* [Activity]:
The answer is the line containing "Where should I" plus every line after it to the end of the material, retyped exactly and without the pictures.

* [Input data]:
━━━━━━━━

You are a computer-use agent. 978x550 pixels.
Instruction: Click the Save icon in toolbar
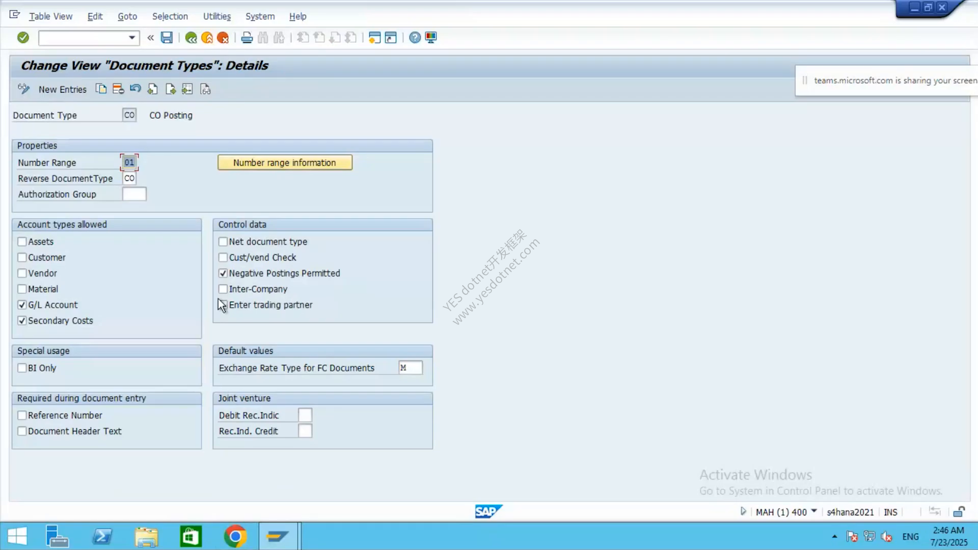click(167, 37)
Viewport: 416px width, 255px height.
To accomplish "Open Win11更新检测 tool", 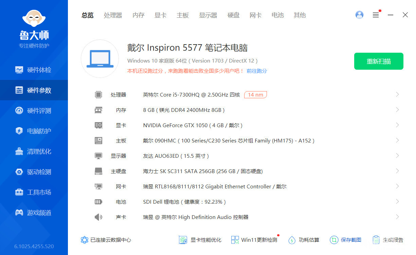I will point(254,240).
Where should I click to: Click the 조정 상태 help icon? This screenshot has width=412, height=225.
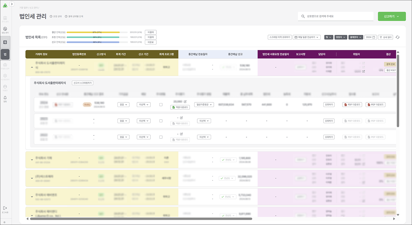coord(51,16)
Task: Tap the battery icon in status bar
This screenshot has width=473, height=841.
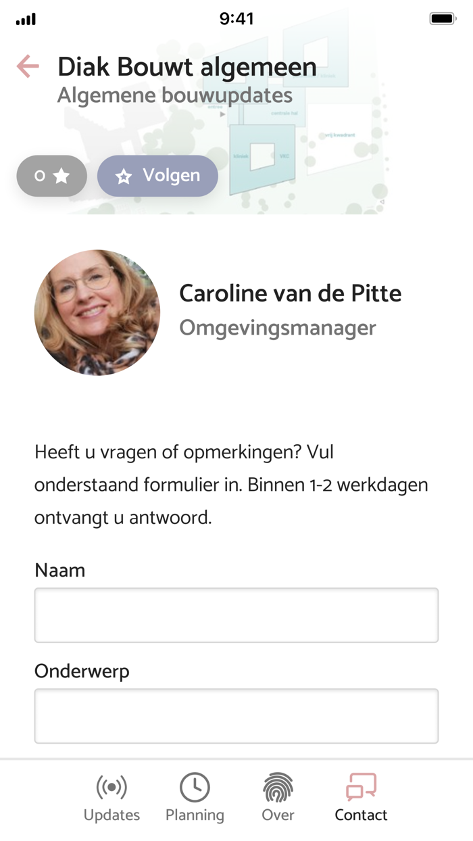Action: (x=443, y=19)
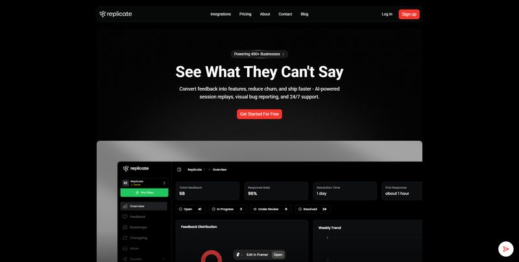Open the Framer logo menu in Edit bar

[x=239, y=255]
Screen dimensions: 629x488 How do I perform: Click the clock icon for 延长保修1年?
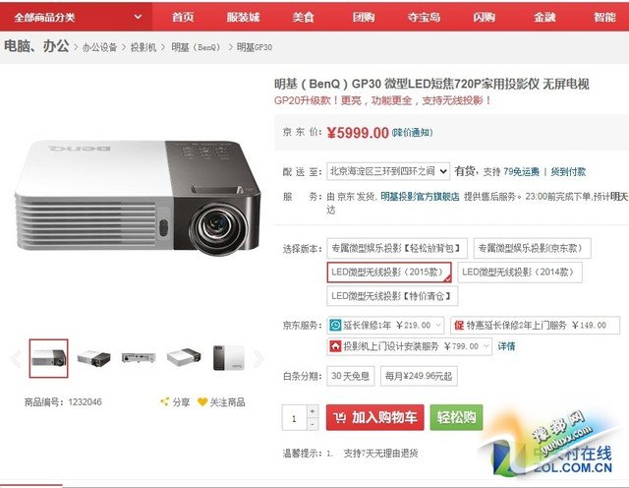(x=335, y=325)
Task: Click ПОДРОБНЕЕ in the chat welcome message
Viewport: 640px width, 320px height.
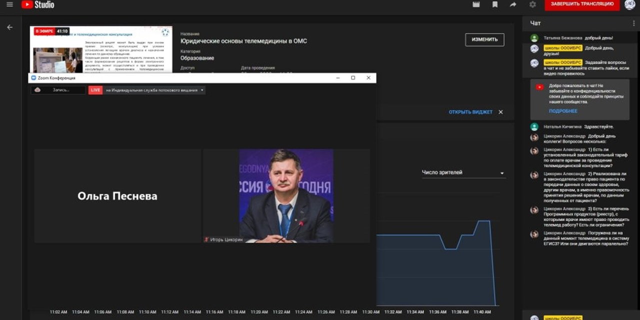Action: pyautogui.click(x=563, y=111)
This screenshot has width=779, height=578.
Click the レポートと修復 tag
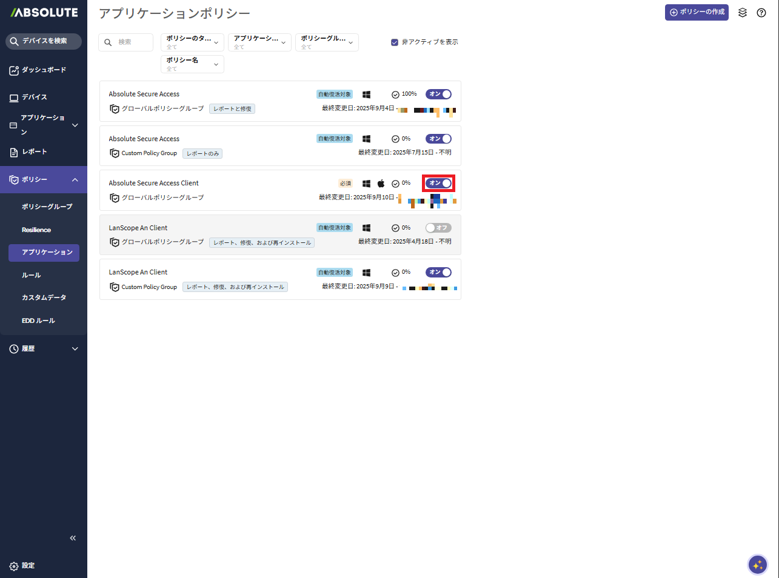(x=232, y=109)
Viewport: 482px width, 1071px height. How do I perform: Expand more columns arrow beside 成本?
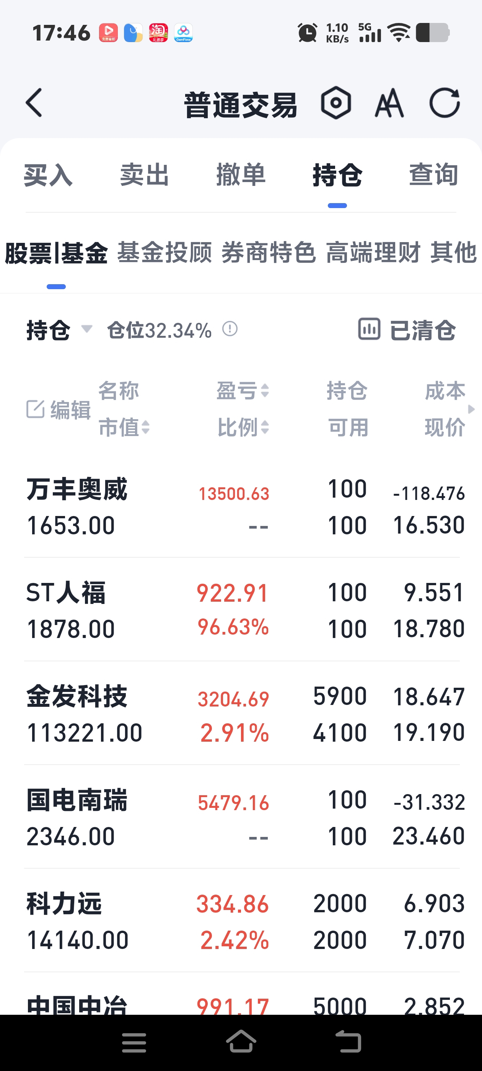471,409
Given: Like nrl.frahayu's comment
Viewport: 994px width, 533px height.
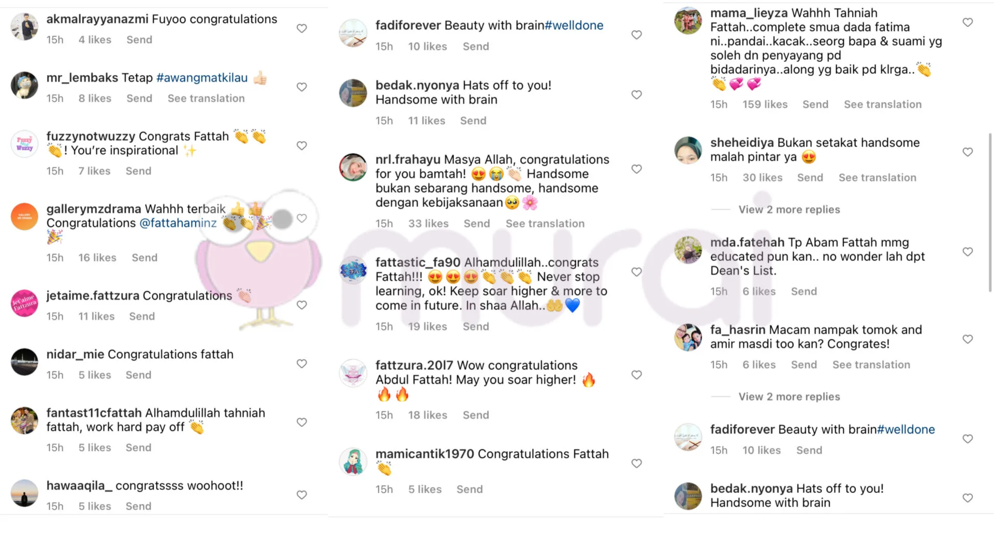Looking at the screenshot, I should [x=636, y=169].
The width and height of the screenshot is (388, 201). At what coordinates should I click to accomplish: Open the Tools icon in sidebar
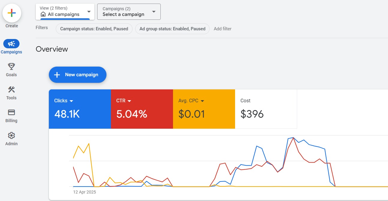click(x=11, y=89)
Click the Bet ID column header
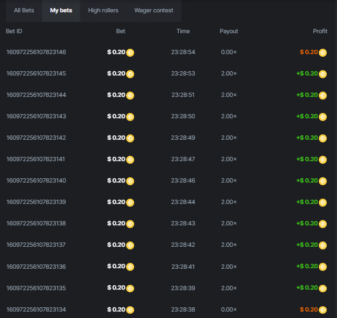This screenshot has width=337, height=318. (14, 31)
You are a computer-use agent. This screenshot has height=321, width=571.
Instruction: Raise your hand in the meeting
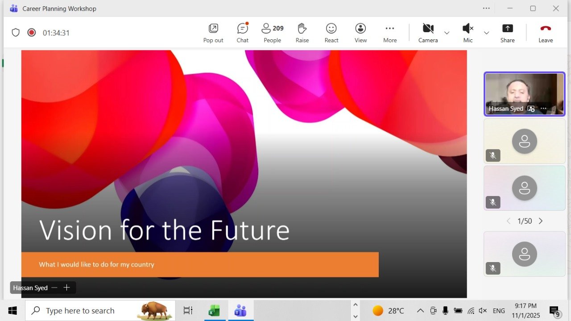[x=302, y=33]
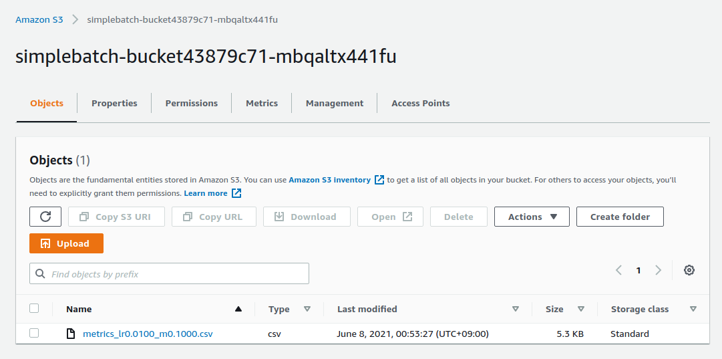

━━━━━━━━

* [Expected answer]:
Where should I click to: Click the 조정 상태 help icon? This screenshot has width=412, height=225.
coord(51,16)
Task: Tap the battery icon in status bar
This screenshot has width=473, height=841.
Action: (x=443, y=19)
Open the Framer logo menu in Edit bar

[x=239, y=255]
Screen dimensions: 629x488 How do I perform: Click the clock icon for 延长保修1年?
(x=335, y=325)
Task: Click ПОДРОБНЕЕ in the chat welcome message
Viewport: 640px width, 320px height.
Action: pyautogui.click(x=563, y=111)
This screenshot has width=779, height=578.
Click the レポートと修復 tag
(x=232, y=109)
Viewport: 482px width, 1071px height. How do I perform: Expand more columns arrow beside 成本?
471,409
Given: Like nrl.frahayu's comment
Viewport: 994px width, 533px height.
Looking at the screenshot, I should [x=636, y=169].
The width and height of the screenshot is (388, 201). At what coordinates should I click to accomplish: Open the Tools icon in sidebar
click(x=11, y=89)
Click the Bet ID column header
This screenshot has width=337, height=318. (14, 31)
You are a computer-use agent. This screenshot has height=321, width=571.
Instruction: Raise your hand in the meeting
[x=302, y=33]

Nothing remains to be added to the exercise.